This loaded whipped tofu chickpea plate is seriously one of my favourite dishes. The bottom layer is a whipped tofu and cashew ‘ricotta’ style cream, then we’ve got chopped kale and grilled zucchini. Next, some spiced chickpeas (so good!) and finally pickled red cabbage and homemade pesto. The flavour combinations are incredible, and the dish is ready in about 40 minutes. It’s colourful, healthy, and very filling, and makes the perfect dinner—you’re going to love it!
Prep time: 20 minutes
Cook time: 20 minutes
Servings: 2
Ingredients
- 1 cup shredded red cabbage
- 2 tsp lemon juice, divided
- 2 large kale leaves
- 2 tbsp olive oil
- 1 medium zucchini
- 1/2 tsp paprika
- 1/2 tsp cumin powder
- 1/2 tsp Italian seasoning
- Pinch of salt
- 2 cups cooked chickpeas
- 3-4 cloves of garlic
- 1 tsp nutritional yeast
Whipped Tofu
- 1/4 cup roasted unsalted cashews
- 1/2 cup water
- 200g extra-firm tofu
- 2 tbsp olive oil
- 2-3 tbsp lemon juice (juice from 1 lemon)

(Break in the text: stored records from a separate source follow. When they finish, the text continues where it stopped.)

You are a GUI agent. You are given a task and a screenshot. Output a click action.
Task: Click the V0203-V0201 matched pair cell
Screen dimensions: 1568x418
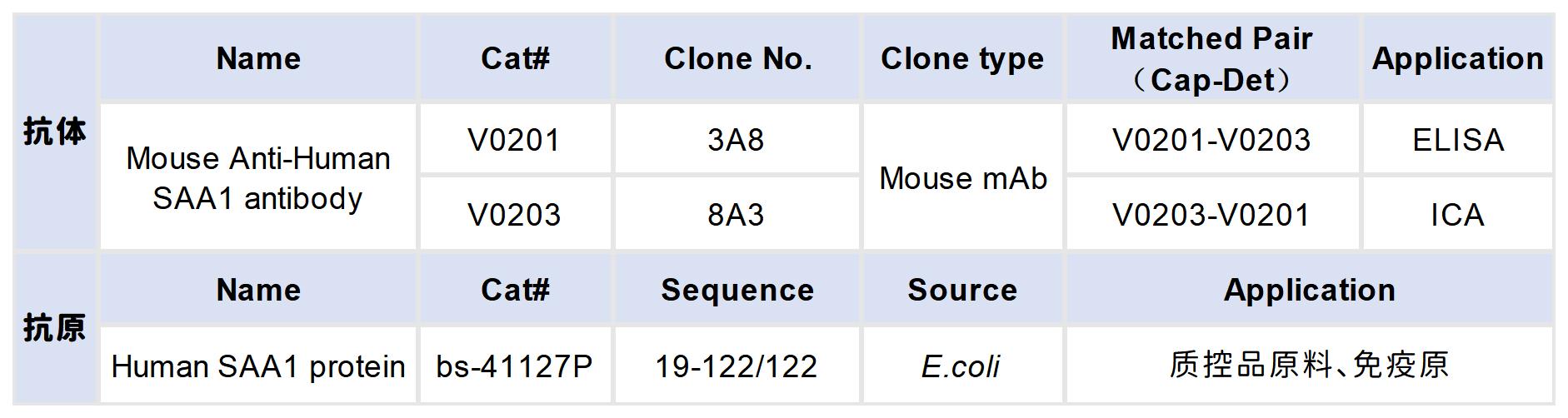click(1211, 215)
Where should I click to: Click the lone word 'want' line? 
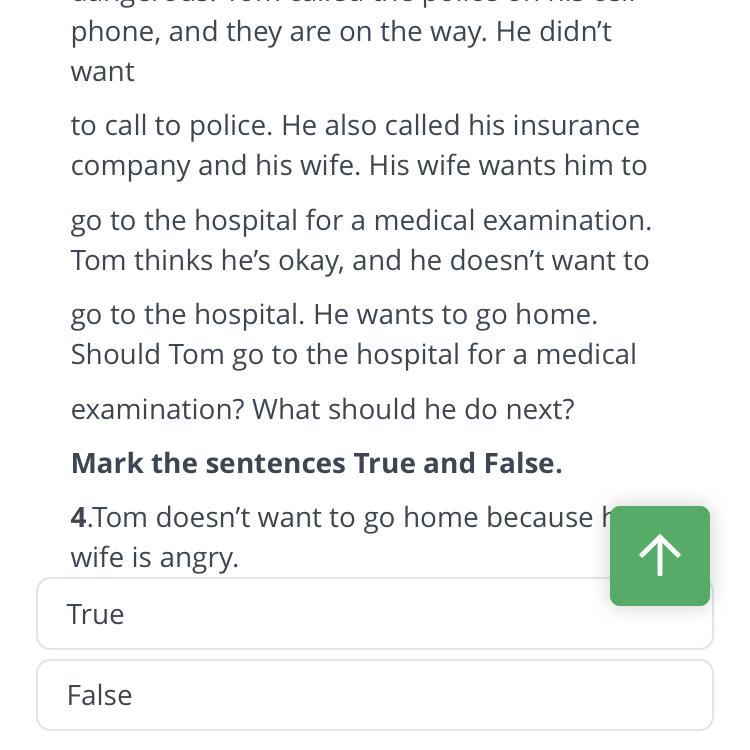point(102,72)

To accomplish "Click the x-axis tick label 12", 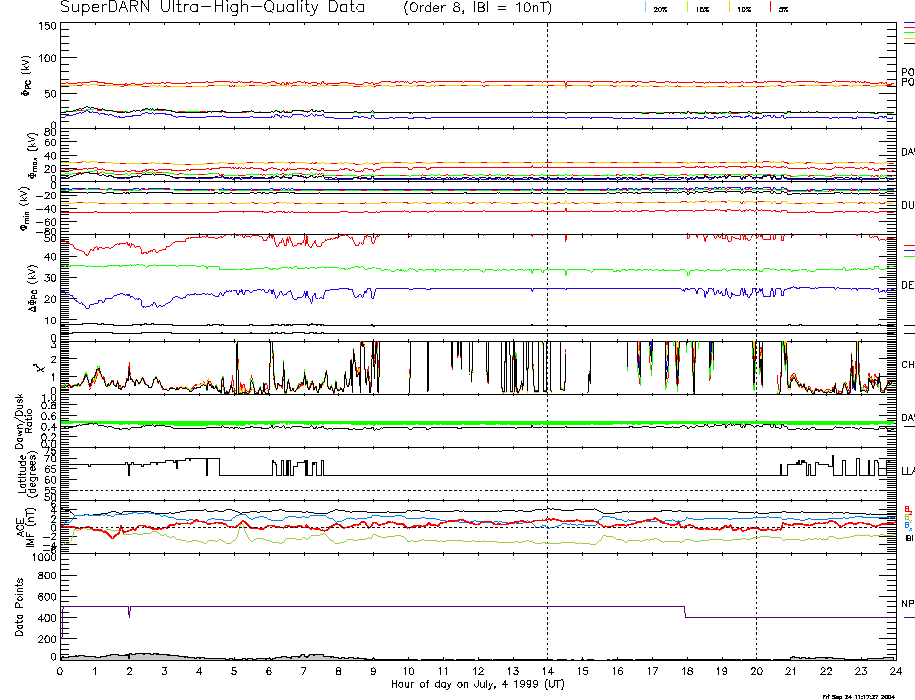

- 3 tbsp nutritional yeast
- Pinch of salt
Pesto
- Lots of fresh basil
- Olive oil
- Lemon juice
- Pinch of salt
Equipment
- Blender
- Bowl
- Frying pan
Instructions
- Start by preparing the whipped tofu. To a blender, add cashews and water and blend for 30 seconds. Then, add in tofu, olive oil, lemon juice, nutritional yeast and salt and blend until you get a thick and creamy consistency.
- Next, prepare the pesto by finely chopping basil leaves and adding to a bowl with a bit of olive oil and lemon juice (I did about 2 tbsp + 1 tsp, but adjust according to the consistency you want!) and a pinch of salt.
- Shred red cabbage and add to a bowl with 1 tsp lemon juice, giving it a good mix to coat it with the lemon juice. Roughly chop kale leaves. Set these aside while you prepare the zucchini and spiced chickpeas.
- Next up is the the grilled zucchini. Slice it into about 6 slices lengthwise, then add to a grill or pan with about 1 tbsp of olive oil and fry on each side for 2-4 minutes, until golden or charred. Remove from heat and set aside.
- Peel and mince the garlic cloves and drain and rinse the chickpeas (if they’re canned).
- To a non-stick pan on medium heat, add 1 tbsp olive oil along with the spices (paprika, cumin, Italian seasoning, pinch of salt) and toast the spices for a couple minutes, stirring them frequently. Add in the chickpeas and minced garlic, continuing to stir for a few minutes. Finally, add the nutritional yeast and lemon juice, then remove from heat after 2-3 minutes.
- Plate up by spreading the whipped tofu on the bottom of the plate, then adding chopped kale, grilled zucchini slices, the chickpeas, red cabbage, and finishing off with the pesto. Enjoy!